Jenny fit un mouvement d'impatience.

«Et puis, après le bain, j'allais à mon bord, et je revenais le soir. Alors, couché sur une natte, fumant mon kouka, je regardais Daja danser… ou bien elle me chantait les chansons de son pays, un khyourou, un giet, en accompagnant sa belle voix sonore du péha, espèce de guitare à trois cordes.

«D'autres fois elle me contait des histoires de son enfance, me parlait de ses dieux, de ses naïves croyances, de ses usages bizarres; conversation pleine d'intérêt, qui irritait ma curiosité sans la satisfaire.

«Tantôt, à la mode du pays, elle me proposait des énigmes et employait enfin, la pauvre fille, tous les moyens qu'elle pouvait imaginer pour me faire passer le temps; et puis, le soir, elle me préparait le riz avec une jatte de mologonier et d'eau aromatique, et nous partagions joyeusement ce frugal repas.»

– Mais en vérité, me dit Jenny, c'est touchant et digne de Bernardin de Saint-Pierre… C'est une pastorale; une idylle, qui eût inspiré Gessner.

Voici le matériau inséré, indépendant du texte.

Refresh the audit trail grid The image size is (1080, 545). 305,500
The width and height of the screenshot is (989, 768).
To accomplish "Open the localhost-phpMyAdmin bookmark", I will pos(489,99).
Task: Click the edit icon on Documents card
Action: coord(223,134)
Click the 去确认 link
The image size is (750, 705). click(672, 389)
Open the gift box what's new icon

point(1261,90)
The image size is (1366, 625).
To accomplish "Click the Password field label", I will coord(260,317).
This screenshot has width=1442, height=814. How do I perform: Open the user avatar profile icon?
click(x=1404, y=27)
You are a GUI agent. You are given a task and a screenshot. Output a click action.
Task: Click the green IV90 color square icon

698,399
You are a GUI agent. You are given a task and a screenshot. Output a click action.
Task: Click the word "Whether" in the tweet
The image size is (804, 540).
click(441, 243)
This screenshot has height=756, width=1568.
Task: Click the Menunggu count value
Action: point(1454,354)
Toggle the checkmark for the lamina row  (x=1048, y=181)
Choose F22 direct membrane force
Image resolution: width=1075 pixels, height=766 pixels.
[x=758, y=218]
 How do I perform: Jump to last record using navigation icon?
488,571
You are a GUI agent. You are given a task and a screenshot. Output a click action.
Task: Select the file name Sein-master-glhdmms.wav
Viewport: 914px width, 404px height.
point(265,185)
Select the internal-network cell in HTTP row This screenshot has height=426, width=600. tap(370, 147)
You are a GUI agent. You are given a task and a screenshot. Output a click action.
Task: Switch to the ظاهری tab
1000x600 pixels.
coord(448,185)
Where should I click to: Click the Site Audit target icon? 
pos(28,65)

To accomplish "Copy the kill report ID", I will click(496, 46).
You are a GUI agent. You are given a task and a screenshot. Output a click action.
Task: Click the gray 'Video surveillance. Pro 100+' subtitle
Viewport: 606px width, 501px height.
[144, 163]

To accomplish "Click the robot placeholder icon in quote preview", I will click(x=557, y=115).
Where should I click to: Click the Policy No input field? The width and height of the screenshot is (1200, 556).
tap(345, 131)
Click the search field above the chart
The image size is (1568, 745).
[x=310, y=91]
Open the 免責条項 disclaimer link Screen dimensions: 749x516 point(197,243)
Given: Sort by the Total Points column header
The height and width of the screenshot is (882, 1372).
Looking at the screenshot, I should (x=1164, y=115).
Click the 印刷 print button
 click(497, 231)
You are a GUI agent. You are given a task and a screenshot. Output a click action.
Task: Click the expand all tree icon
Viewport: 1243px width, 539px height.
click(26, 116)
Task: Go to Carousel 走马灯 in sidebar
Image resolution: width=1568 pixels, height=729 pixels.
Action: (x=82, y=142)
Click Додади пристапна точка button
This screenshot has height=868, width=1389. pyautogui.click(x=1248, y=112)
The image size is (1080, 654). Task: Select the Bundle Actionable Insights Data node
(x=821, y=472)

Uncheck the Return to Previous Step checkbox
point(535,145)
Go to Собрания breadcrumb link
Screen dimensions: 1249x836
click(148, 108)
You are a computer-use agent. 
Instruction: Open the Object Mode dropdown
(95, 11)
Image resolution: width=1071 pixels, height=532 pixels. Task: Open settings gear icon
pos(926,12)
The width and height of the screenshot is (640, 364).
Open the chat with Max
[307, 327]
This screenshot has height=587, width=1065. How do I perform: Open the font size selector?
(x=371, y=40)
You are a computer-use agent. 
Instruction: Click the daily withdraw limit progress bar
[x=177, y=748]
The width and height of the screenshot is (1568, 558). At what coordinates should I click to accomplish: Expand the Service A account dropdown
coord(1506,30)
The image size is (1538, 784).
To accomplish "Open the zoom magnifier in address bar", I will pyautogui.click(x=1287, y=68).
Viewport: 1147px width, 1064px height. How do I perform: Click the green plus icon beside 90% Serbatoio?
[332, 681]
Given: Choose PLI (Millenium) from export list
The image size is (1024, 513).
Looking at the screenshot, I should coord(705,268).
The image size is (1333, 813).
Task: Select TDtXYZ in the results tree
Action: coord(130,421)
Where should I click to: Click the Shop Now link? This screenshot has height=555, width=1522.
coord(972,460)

– Ma chère amie, lui répondis-je, c'est à dix-huit ans qu'on fait des idylles en action; car alors on aime une femme, non pour soi, mais pour elle, on vit d'abnégation: aussi est-on généralement trompé ou malheureux comme les pierres; à vingt-cinq, on commence à vouloir sa part de bonheur; mais à trente, on devient égoïste et l'on aime tout-à-fait pour soi: au moins, si l'on est trompé, on a joui.

«Or, comme Daja m'amusait infiniment, et comme les cercles de Madras m'assommaient; comme les femmes y ressemblaient à tout et à rien, n'ayant ni naturel, ni charmes, ni originalité, et ne pouvaient me parler que de ce que je savais mieux qu'elles; comme il est toujours malheureusement temps d'en revenir à la civilisation, c'est-à-dire aux corsets et à une fade coquetterie, je m'arrangeai parfaitement de mon existence, et m'en arrangeai pendant trois mois, sans connaître un moment d'ennui, et sans voir âme qui vive.

– Je le conçois parfaitement, me dit Jenny; mais heureusement que la misanthropie a cela de bon, qu'elle débarrasse des misanthropes.

– Que voulez-vous, ma chère! quand on a beaucoup voyagé, on a tant de souvenirs, tant de points de comparaison, qu'on devient comme Louis XIV, difficile à amuser, ainsi que disait madame de Maintenon.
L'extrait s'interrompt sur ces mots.